Domestic space, a subject approached in various ways, including Julianne Knowles’s inventive anatomisation of a house at IADT, deserves a separate mention. Heather Gray, also at IADT, came up with a brilliant variation on this with her installation composed of a network of connected kitchen appliances running riot.
Relational aesthetics, within which the artwork hinges on social interactions rather than any resultant record or documentation, made up a sizeable segment of activity. Bláithín Quinn at IADT is clearly already involved in this area with TransColonia.
Some concerns persist every year. These include an autobiographical fascination with childhood, family, growing up, motherhood and identity. Christina Ebel at DIT offered a particularly fine, thoughtful example.

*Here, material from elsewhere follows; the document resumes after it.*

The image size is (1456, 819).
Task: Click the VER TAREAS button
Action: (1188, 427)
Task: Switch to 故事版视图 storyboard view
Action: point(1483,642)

Gender roles and interpersonal relationships also featured, as ever, and consideration was given to the state of the feminist movement in Emma Jane Geraghty’s conversational record at DIT. There was also an interest in the realities of illness and ageing, as in the work of Holy Maura Foley at IADT and Hadassa Indio Molnár at DIT. Obsessiveness is a recurrent subject, and it was much in evidence this year, from obsessive-compulsive disorders to an intriguing interest in loners and recluses, evident in some striking installation pieces at IADT.
Critical theory is always with us, and several, mostly French, theorists and philosophers were name-checked very inventively in Aoibheann Greenan’s NCAD installation, which set out to visualise Jean Baudrillard’s notion of hyper-reality. There were high production values but also a dry archness to Lisa Marie Johnston’s NCAD dissertation on the ownership and availability of cultural meaning.
As with Johnston’s video, a certain amount of deconstruction is usually in evidence, and this year several graduates have set about deconstructing the process of making a painting – with limited success, on the whole. Indeed, with a few notable exceptions, one felt that the actual business of making a painting, or a drawing, was taken too much for granted. The same doesn’t hold true for photography or video, where it’s accepted that you have to know, technically, what you’re doing.
At the moment the dominant view of artistic expression holds that pretty much all meaning is socially constructed and all artistic expression should be socially relevant – or is, otherwise, largely irrelevant. There are, it must be said, both academic professionals and aspiring artists who don’t necessarily go along with this view, and, on the evidence of pretty much every degree show, that’s a good thing.
There was work that was hard to categorise in all three graduate shows, and some of this was the best. Two NCAD MAs, for example, revisit minimalism. Kohei Nakata’s paintings, with their calm, radiant surfaces (they are about ambiguity, he notes), and Tom O’Dea’s wall-mounted sculptural pieces, made with a wide variety of materials but with a consistently precise sensibility, would stand out in any context.
Ruth Clinton, an NCAD BA graduate, showed remarkable videos, one introducing us to the surreal landscape of the inside of a church organ. She has a striking imagination and is surely one to watch.
George Warren, at DIT, wasn’t alone in immersing himself in a moody, inward-looking, hermetic mode of painting, somewhere between Patrick Hall and Tjibbe Hooghiemstra, perhaps, but his work was compelling and not averse to taking risks. At IADT, Ailing Connolly’s impossibly intricate drawings were flawlessly well made, while Lucy Murphy’s beautiful mixed-media pieces merged human with natural forms and textures.